On the other hand, LXs have also been found to be effective in models of neuropathic pain induced by peripheral nerve injury. In this regard, intrathecal LXA4 injection has been reported to reduce persistently the thermal hyperalgesia and mechanical allodynia which follow chronic unilateral compression of L4 and L5 DRGs in rats [79, 80]. These effects of LXA4 were associated with inhibition, in the compressed DRGs, of the NK-κB signaling pathway and mRNA levels for the proinflammatory cytokines IL-1β, IL-6, and TNF-α. In addition, repeated intrathecal ATLA4 administration to rats submitted to chronic constriction of sciatic nerve consistently reduced thermal hind paw hyperalgesia and significantly inhibited NALP1 inflammasome activation, caspase-1 cleavage, and IL-1β maturation in the spinal cord [79, 80]. Another recent study of the same group reported that the hind paw mechanical allodynia which occurs in the same model was reversed by single intrathecal injections of LXA4 or ATLA4 [79, 80]. The effects of both LXs were abrogated by administration of BOC-2, an ALX/FPR2 receptor antagonist, and most likely involved inhibition of the JAK2/STAT3 signaling pathway and attenuation in the upregulation of mRNA levels for IL-1β, IL-6, and TNF-α in the spinal cord. Importantly, the neuropathic procedure did not modify the content of ALX4 in neurons and astrocytes of the spinal dorsal horn, and the degree of mechanical allodynia was unaffected by treatment with BOC-2 alone.

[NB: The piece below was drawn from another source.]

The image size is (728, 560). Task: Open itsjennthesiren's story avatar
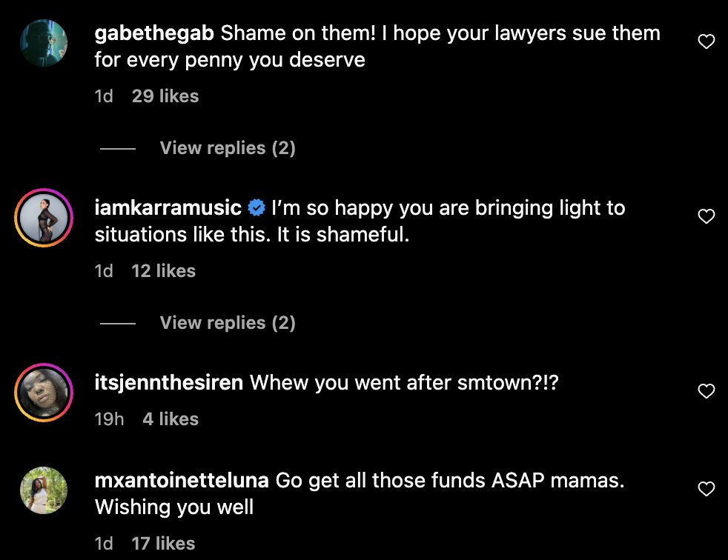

Direct lesions to the central nervous system, such as those inflicted by stroke in or traumatic injury to the brain or spinal cord, can also provoke a condition of neuropathic pain known as “central pain” in a significant proportion of patients [88]. The possible effects of LXs in controlling the nociceptive alterations and spontaneous pain associated with these types of injury remain to be estimated, but, from the studies reported in this section, the LXs may constitute a novel means to effectively target pain of both inflammatory and neuropathic pain.

6. Conclusions

Over the years, evidence that LXs exert potent neuroprotective and proresolution actions has been consolidated. The identification of their anti-inflammatory properties and effects altered the long-held initial belief that all AA-derived mediators are exclusively proinflammatory, and the evidence accumulated thus far indicates that LXs are powerful proresolving eicosanoids that can profoundly affect several aspects associated with AD, stroke, traumatic brain injury, and neuropathic pain. However, the potential impact of LXs and ATLs in pathological aspects of specific and important conditions, such as spinal cord injury, Parkinson’s disease, and Huntington’s disease, as well as in other neurodegenerative disorders of the central nervous system is still completely unknown. The studies summarized in the current overview underline the role of LXs in resolution and neuroprotection, but clearly a lot remains to be investigated in relation to the molecular targets of LXs and signaling pathways controlled by them. The development of new potent, selective, and long-acting pharmacological tools targeting different aspects of the LX system would greatly facilitate a better understanding of its importance in modulating diseases of the brain and spinal cord. The evidence available thus far qualifies the LXs as potent agonists for neuromodulation, neurological protection, and resolution of the diseased CNS and highlights the potential of treatments based on LXs in the management of neurodegenerative diseases affecting the brain and spinal cord.

Conflict of Interests

The authors declare that there is no conflict of interests regarding the publication of this paper.

Authors’ Contribution

Alessandra Cadete Martini and Stefânia Forner contributed equally to this work.

Acknowledgment

The authors are supported in Brazil by Conselho Nacional de Desenvolvimento Científico e Tecnológico (CNPq).